(Deux remarques : il est un peu tard, je fatigue, excusez les fautes qui pourraient m'avoir échappé. Et c'est un long message, aussi long que le message original. Mais je réponds à plusieurs personnes, et... une discussion sérieuse et argumentée, cela vaut bien l'effort d'écrire et de lire, non
? )
Bulbie, bonne idée de te pencher sur ces bouquins
Olo, tu n’as pas répondu à la question d’Haremuir, en quoi SEMCO serait différente des autres boites, pour que ce qui marche chez eux ne marche pas ailleurs ? Quand tu dis que ce modèle est valable pour certaines structures et pas généralisable, tu parles de quelle structures ?
Et 1) connais-tu le modèle soviétique, pour savoir si celui de SEMCO y ressemble ? 2) N’as-tu pas l’impression de faire un raccourci abusif et manquant de bon sens, en disant que chez SEMCO finalement cela fonctionne comme dans l’ex Union Soviétique, alors qu’à l’évidence c’est une compagnie très capitaliste ?
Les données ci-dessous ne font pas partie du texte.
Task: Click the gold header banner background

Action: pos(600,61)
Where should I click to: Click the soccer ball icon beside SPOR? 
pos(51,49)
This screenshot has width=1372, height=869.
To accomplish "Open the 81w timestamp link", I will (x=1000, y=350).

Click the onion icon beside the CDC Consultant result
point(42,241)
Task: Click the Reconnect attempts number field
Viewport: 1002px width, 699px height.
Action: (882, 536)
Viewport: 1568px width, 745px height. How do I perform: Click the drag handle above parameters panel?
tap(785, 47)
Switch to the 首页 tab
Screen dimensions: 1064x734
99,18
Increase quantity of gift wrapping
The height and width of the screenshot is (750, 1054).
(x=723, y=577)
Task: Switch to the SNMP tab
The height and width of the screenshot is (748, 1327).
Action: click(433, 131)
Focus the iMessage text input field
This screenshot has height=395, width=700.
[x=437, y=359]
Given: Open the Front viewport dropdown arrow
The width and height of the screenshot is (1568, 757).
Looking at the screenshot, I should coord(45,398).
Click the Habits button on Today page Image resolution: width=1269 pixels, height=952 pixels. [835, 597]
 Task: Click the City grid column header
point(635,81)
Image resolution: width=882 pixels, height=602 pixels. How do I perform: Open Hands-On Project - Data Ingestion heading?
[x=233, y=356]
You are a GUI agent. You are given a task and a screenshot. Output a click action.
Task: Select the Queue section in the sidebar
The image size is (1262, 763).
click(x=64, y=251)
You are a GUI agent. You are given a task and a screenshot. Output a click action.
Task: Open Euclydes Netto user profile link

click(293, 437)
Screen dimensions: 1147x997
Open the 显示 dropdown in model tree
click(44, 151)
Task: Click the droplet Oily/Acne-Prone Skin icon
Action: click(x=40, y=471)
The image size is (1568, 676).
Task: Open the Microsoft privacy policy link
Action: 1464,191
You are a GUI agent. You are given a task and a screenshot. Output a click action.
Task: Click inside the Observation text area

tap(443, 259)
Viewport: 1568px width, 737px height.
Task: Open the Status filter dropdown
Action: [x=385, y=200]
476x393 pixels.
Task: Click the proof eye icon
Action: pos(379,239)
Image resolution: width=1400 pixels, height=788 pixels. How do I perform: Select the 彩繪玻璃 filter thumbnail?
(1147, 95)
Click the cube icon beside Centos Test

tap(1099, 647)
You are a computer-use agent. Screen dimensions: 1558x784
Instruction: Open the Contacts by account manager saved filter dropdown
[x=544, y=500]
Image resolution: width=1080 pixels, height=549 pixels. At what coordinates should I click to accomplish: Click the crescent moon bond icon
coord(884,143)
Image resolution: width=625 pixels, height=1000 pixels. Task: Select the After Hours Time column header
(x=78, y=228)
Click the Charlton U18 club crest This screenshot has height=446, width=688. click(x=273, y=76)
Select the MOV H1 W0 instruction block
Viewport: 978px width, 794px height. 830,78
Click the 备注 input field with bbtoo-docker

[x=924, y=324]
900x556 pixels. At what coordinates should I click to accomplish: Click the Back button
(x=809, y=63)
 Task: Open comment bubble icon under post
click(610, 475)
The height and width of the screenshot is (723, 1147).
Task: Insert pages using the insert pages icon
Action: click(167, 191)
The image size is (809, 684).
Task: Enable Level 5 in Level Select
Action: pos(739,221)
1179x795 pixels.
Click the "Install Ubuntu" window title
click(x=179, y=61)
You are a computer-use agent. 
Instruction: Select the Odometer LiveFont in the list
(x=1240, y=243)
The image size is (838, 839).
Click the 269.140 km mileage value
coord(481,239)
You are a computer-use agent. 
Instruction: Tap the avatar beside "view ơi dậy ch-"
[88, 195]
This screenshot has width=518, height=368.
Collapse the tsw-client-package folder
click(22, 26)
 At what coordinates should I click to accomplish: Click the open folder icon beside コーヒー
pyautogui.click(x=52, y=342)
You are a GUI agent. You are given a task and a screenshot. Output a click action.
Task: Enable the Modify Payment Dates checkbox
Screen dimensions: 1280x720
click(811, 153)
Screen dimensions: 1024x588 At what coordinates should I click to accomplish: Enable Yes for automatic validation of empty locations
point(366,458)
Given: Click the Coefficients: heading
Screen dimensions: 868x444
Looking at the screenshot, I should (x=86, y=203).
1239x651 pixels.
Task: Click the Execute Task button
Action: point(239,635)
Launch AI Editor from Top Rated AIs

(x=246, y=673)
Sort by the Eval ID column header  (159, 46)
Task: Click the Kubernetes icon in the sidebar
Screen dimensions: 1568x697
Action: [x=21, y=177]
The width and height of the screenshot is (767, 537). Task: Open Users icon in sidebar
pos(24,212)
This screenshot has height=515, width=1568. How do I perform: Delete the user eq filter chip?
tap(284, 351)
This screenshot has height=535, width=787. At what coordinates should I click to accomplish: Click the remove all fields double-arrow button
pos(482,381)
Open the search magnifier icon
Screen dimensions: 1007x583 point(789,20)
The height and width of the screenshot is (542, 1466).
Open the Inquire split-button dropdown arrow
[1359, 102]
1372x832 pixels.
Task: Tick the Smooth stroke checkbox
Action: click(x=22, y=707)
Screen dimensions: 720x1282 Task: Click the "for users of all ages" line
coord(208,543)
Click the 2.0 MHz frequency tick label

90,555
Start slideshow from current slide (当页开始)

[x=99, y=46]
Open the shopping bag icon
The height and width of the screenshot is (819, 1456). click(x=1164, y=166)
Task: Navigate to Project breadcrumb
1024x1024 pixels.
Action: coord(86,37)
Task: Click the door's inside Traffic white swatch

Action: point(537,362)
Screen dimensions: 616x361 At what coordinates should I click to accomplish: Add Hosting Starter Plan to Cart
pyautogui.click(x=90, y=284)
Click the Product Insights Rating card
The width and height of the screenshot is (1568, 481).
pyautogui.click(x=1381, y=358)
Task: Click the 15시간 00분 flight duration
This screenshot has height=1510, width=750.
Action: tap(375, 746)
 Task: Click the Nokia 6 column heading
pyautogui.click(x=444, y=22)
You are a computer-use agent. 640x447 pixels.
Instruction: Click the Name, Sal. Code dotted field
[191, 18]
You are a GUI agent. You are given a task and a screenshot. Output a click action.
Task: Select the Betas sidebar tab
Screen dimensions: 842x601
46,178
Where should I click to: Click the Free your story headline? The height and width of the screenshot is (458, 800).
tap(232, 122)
Je vais revenir sur ton idée selon laquelle les ouvriers travaillant à la chaine ne sont pas qualifiés pour prendre des décisions stratégiques. Mais j’attire ton attention tout de suite sur ce point, puisque tu as dit que le seul moyen est d’éviter la spécialisation :
La plupart des ouvriers sont polyvalents et changent de poste quand ils estiment que c’est plus efficace. C’est d’ailleurs un des piliers de SEMCO : tout faire pour que les gens puissent changer de postes à l’intérieur des unités ou entre les unités. La diversité permet d’entretenir l’intérêt pour le travail.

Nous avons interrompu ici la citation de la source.